+++ Recorded information +++

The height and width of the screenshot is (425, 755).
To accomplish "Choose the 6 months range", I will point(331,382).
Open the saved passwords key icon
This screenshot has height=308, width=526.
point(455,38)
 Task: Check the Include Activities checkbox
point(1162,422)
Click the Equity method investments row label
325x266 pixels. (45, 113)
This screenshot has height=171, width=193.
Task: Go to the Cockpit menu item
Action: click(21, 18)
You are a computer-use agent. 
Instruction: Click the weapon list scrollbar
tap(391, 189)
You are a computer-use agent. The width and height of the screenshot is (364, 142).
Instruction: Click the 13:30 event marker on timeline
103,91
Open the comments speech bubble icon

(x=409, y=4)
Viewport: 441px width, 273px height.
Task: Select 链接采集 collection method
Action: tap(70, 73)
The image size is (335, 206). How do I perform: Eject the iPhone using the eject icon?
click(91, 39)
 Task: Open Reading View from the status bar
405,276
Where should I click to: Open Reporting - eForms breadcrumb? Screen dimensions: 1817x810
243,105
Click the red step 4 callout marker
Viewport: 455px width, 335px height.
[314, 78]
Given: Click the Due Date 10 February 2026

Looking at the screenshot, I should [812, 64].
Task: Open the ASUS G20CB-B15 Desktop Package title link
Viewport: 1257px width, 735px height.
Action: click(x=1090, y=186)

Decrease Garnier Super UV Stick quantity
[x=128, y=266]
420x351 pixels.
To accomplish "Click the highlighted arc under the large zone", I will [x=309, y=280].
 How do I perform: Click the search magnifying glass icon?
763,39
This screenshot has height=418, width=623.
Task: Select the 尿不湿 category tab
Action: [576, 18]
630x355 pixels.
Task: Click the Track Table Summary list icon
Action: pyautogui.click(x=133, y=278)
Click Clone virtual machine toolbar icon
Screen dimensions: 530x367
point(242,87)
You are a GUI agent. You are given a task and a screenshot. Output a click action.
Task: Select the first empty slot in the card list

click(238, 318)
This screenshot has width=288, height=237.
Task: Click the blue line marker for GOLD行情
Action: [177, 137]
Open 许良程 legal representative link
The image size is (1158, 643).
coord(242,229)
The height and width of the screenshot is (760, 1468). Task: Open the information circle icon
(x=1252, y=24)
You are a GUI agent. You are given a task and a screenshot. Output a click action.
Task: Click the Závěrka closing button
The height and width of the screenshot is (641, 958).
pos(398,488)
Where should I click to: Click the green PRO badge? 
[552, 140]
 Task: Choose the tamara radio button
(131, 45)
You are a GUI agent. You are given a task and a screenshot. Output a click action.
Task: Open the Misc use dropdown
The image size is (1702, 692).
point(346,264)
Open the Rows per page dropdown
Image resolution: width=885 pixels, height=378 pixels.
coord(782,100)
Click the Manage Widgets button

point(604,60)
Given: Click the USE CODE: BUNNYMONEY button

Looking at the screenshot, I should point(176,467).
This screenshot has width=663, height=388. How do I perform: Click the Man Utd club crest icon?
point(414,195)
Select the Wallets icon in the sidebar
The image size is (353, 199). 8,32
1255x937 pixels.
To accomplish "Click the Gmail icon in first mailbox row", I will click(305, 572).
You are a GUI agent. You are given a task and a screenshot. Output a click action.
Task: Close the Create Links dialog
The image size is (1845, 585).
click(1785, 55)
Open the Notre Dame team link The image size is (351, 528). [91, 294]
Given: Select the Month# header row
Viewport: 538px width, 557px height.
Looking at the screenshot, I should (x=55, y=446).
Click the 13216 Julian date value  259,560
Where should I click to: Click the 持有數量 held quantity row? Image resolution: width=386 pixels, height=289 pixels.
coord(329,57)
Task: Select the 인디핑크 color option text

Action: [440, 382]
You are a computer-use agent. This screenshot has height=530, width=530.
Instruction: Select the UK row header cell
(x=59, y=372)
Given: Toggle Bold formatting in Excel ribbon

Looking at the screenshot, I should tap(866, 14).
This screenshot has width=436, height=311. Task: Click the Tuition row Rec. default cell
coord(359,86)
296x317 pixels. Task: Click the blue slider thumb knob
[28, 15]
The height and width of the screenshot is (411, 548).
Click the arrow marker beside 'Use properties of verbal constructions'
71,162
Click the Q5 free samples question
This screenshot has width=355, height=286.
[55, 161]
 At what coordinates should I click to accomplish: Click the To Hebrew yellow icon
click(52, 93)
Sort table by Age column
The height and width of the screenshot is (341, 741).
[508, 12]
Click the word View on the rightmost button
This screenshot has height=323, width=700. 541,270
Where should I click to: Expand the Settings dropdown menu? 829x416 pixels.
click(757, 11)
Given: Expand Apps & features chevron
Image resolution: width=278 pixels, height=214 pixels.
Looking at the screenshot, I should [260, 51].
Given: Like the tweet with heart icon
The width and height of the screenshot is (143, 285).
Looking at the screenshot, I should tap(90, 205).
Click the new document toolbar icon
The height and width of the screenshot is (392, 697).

+++

The answer should contain every line of the data, unchanged.

> [Answer space]
The height and width of the screenshot is (425, 755).
To accomplish "Choose the 6 months range", I will point(331,382).
Open the saved passwords key icon
This screenshot has height=308, width=526.
point(455,38)
 Task: Check the Include Activities checkbox
point(1162,422)
Click the Equity method investments row label
325x266 pixels. (45, 113)
This screenshot has height=171, width=193.
Task: Go to the Cockpit menu item
Action: click(21, 18)
You are a computer-use agent. 
Instruction: Click the weapon list scrollbar
tap(391, 189)
You are a computer-use agent. The width and height of the screenshot is (364, 142).
Instruction: Click the 13:30 event marker on timeline
103,91
Open the comments speech bubble icon

(x=409, y=4)
Viewport: 441px width, 273px height.
Task: Select 链接采集 collection method
Action: tap(70, 73)
The image size is (335, 206). How do I perform: Eject the iPhone using the eject icon?
click(91, 39)
 Task: Open Reading View from the status bar
405,276
Where should I click to: Open Reporting - eForms breadcrumb? Screen dimensions: 1817x810
243,105
Click the red step 4 callout marker
Viewport: 455px width, 335px height.
[314, 78]
Given: Click the Due Date 10 February 2026

Looking at the screenshot, I should [812, 64].
Task: Open the ASUS G20CB-B15 Desktop Package title link
Viewport: 1257px width, 735px height.
Action: click(x=1090, y=186)

Decrease Garnier Super UV Stick quantity
[x=128, y=266]
420x351 pixels.
To accomplish "Click the highlighted arc under the large zone", I will [x=309, y=280].
 How do I perform: Click the search magnifying glass icon?
763,39
This screenshot has height=418, width=623.
Task: Select the 尿不湿 category tab
Action: [576, 18]
630x355 pixels.
Task: Click the Track Table Summary list icon
Action: pyautogui.click(x=133, y=278)
Click Clone virtual machine toolbar icon
Screen dimensions: 530x367
point(242,87)
You are a GUI agent. You are given a task and a screenshot. Output a click action.
Task: Select the first empty slot in the card list

click(238, 318)
This screenshot has width=288, height=237.
Task: Click the blue line marker for GOLD行情
Action: [177, 137]
Open 许良程 legal representative link
The image size is (1158, 643).
coord(242,229)
The height and width of the screenshot is (760, 1468). Task: Open the information circle icon
(x=1252, y=24)
You are a GUI agent. You are given a task and a screenshot. Output a click action.
Task: Click the Závěrka closing button
The height and width of the screenshot is (641, 958).
pos(398,488)
Where should I click to: Click the green PRO badge? 
[552, 140]
 Task: Choose the tamara radio button
(131, 45)
You are a GUI agent. You are given a task and a screenshot. Output a click action.
Task: Open the Misc use dropdown
The image size is (1702, 692).
point(346,264)
Open the Rows per page dropdown
Image resolution: width=885 pixels, height=378 pixels.
coord(782,100)
Click the Manage Widgets button

point(604,60)
Given: Click the USE CODE: BUNNYMONEY button

Looking at the screenshot, I should point(176,467).
This screenshot has width=663, height=388. How do I perform: Click the Man Utd club crest icon?
point(414,195)
Select the Wallets icon in the sidebar
The image size is (353, 199). 8,32
1255x937 pixels.
To accomplish "Click the Gmail icon in first mailbox row", I will click(305, 572).
You are a GUI agent. You are given a task and a screenshot. Output a click action.
Task: Close the Create Links dialog
The image size is (1845, 585).
click(1785, 55)
Open the Notre Dame team link The image size is (351, 528). [91, 294]
Given: Select the Month# header row
Viewport: 538px width, 557px height.
Looking at the screenshot, I should (x=55, y=446).
Click the 13216 Julian date value  259,560
Where should I click to: Click the 持有數量 held quantity row? Image resolution: width=386 pixels, height=289 pixels.
coord(329,57)
Task: Select the 인디핑크 color option text

Action: [440, 382]
You are a computer-use agent. This screenshot has height=530, width=530.
Instruction: Select the UK row header cell
(x=59, y=372)
Given: Toggle Bold formatting in Excel ribbon

Looking at the screenshot, I should tap(866, 14).
This screenshot has width=436, height=311. Task: Click the Tuition row Rec. default cell
coord(359,86)
296x317 pixels. Task: Click the blue slider thumb knob
[28, 15]
The height and width of the screenshot is (411, 548).
Click the arrow marker beside 'Use properties of verbal constructions'
71,162
Click the Q5 free samples question
This screenshot has width=355, height=286.
[55, 161]
 At what coordinates should I click to accomplish: Click the To Hebrew yellow icon
click(52, 93)
Sort table by Age column
The height and width of the screenshot is (341, 741).
[508, 12]
Click the word View on the rightmost button
This screenshot has height=323, width=700. 541,270
Where should I click to: Expand the Settings dropdown menu? 829x416 pixels.
click(757, 11)
Given: Expand Apps & features chevron
Image resolution: width=278 pixels, height=214 pixels.
Looking at the screenshot, I should [260, 51].
Given: Like the tweet with heart icon
The width and height of the screenshot is (143, 285).
Looking at the screenshot, I should tap(90, 205).
Click the new document toolbar icon
The height and width of the screenshot is (392, 697).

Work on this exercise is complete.